## What the task asks
Please write out all the data that follows exactly, without the pictures.

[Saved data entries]
══════════

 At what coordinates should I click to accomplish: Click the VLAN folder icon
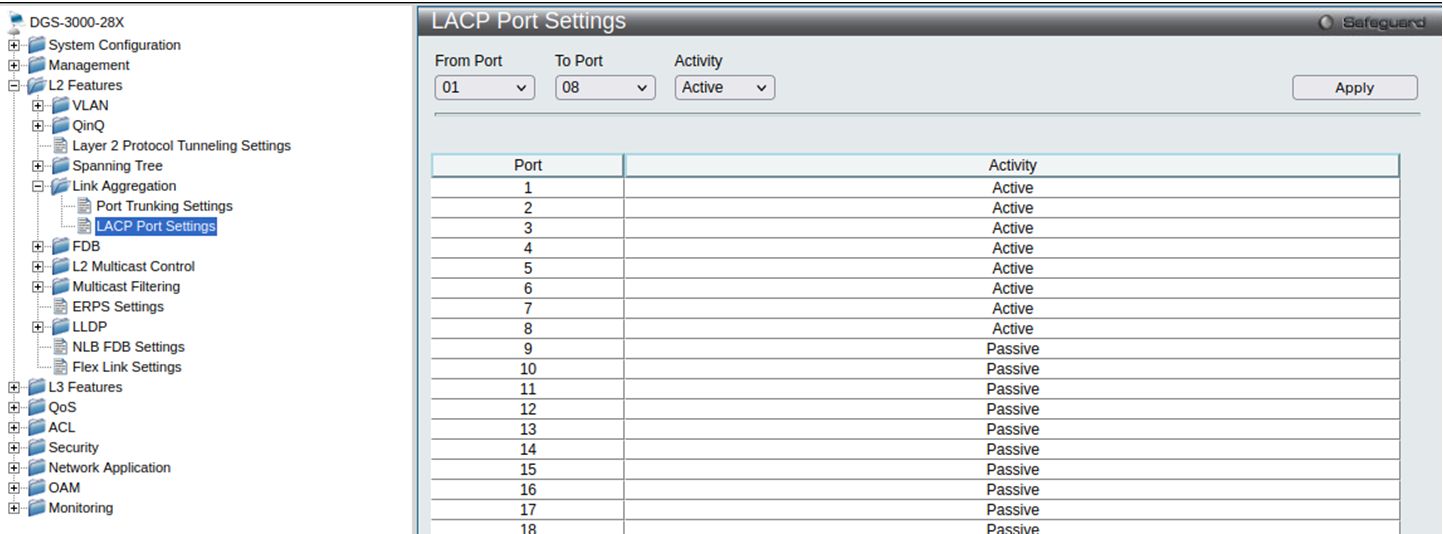pos(61,105)
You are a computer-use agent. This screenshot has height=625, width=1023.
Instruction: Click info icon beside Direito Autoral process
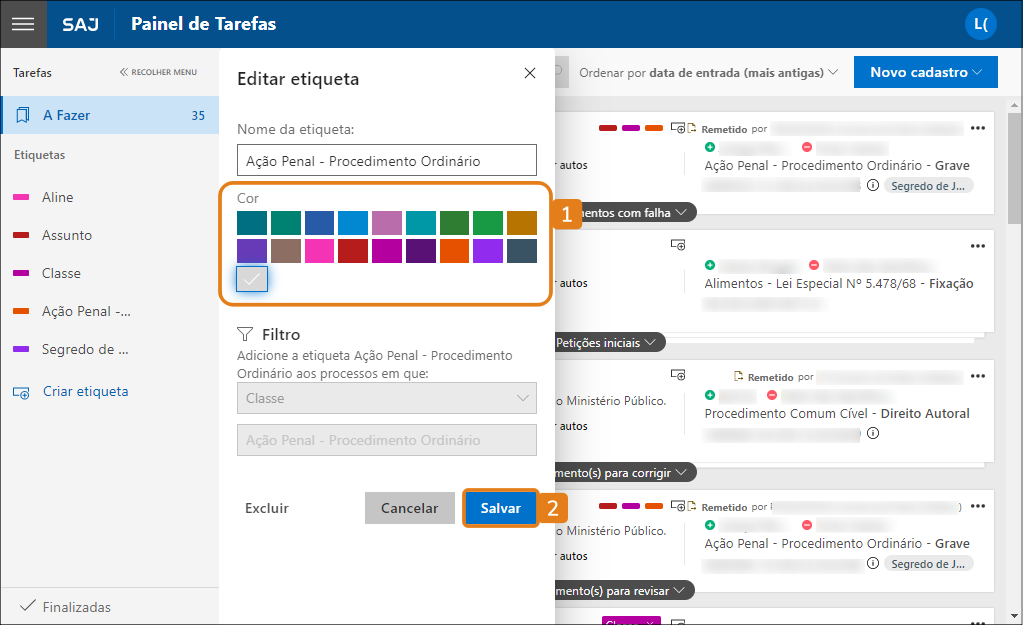point(872,433)
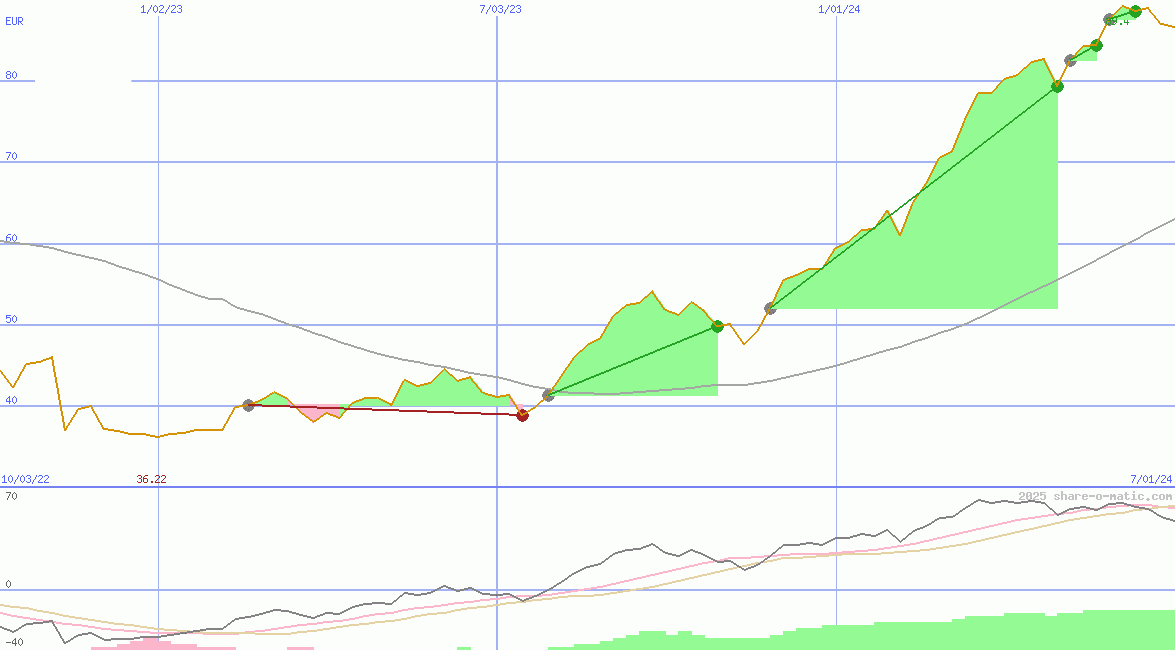
Task: Click the grey marker starting the longest green trade
Action: (x=770, y=308)
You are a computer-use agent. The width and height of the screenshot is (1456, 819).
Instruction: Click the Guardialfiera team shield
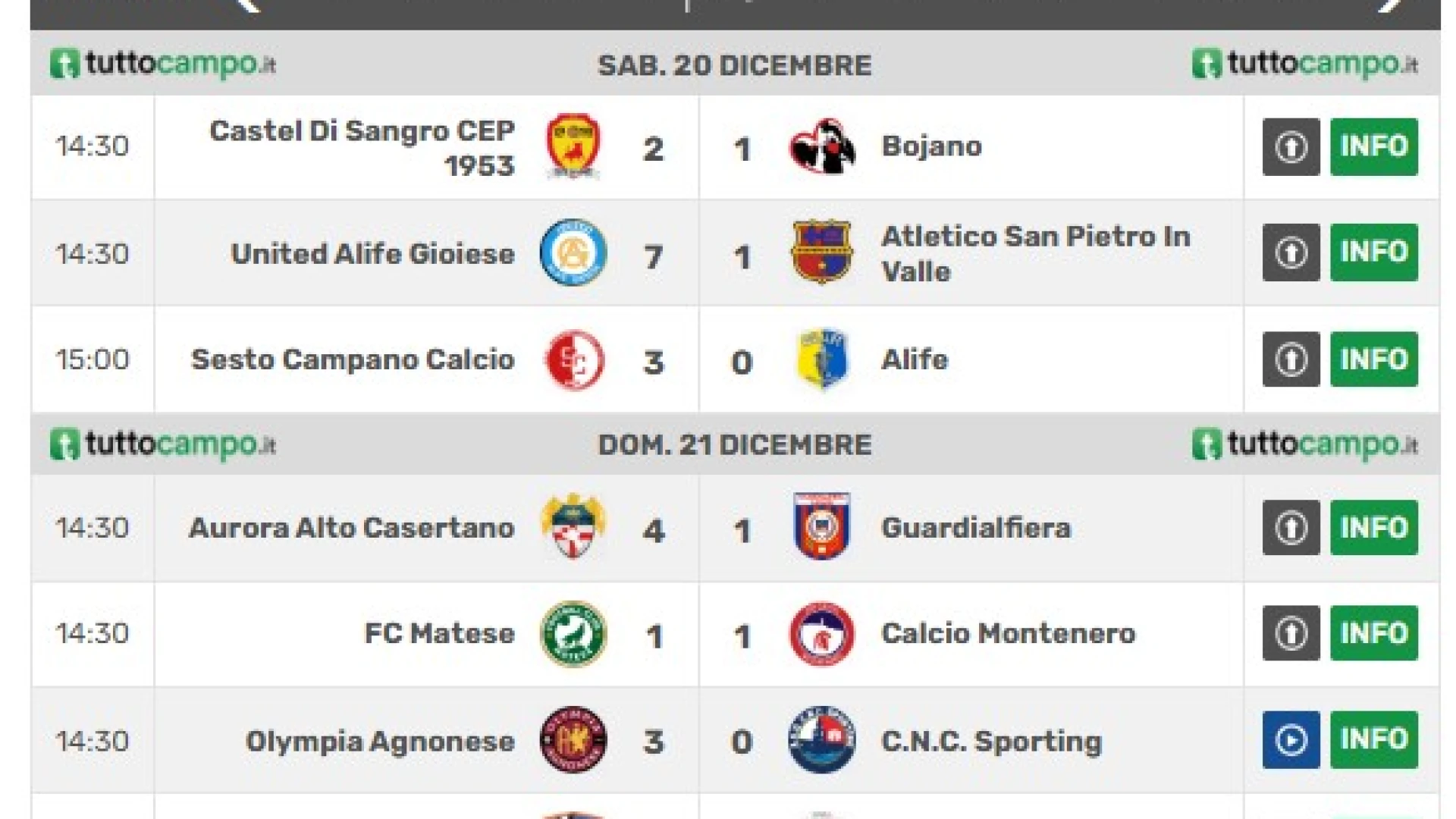pyautogui.click(x=822, y=527)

══════════

## Answer to this problem
 At what coordinates should I click to accomplish: Click the VLAN folder icon
pos(61,105)
You are a computer-use agent. This screenshot has height=625, width=1023.
Instruction: Click info icon beside Direito Autoral process
point(872,433)
Task: Click the grey marker starting the longest green trade
Action: (x=770, y=308)
You are a computer-use agent. The width and height of the screenshot is (1456, 819).
Instruction: Click the Guardialfiera team shield
pyautogui.click(x=822, y=527)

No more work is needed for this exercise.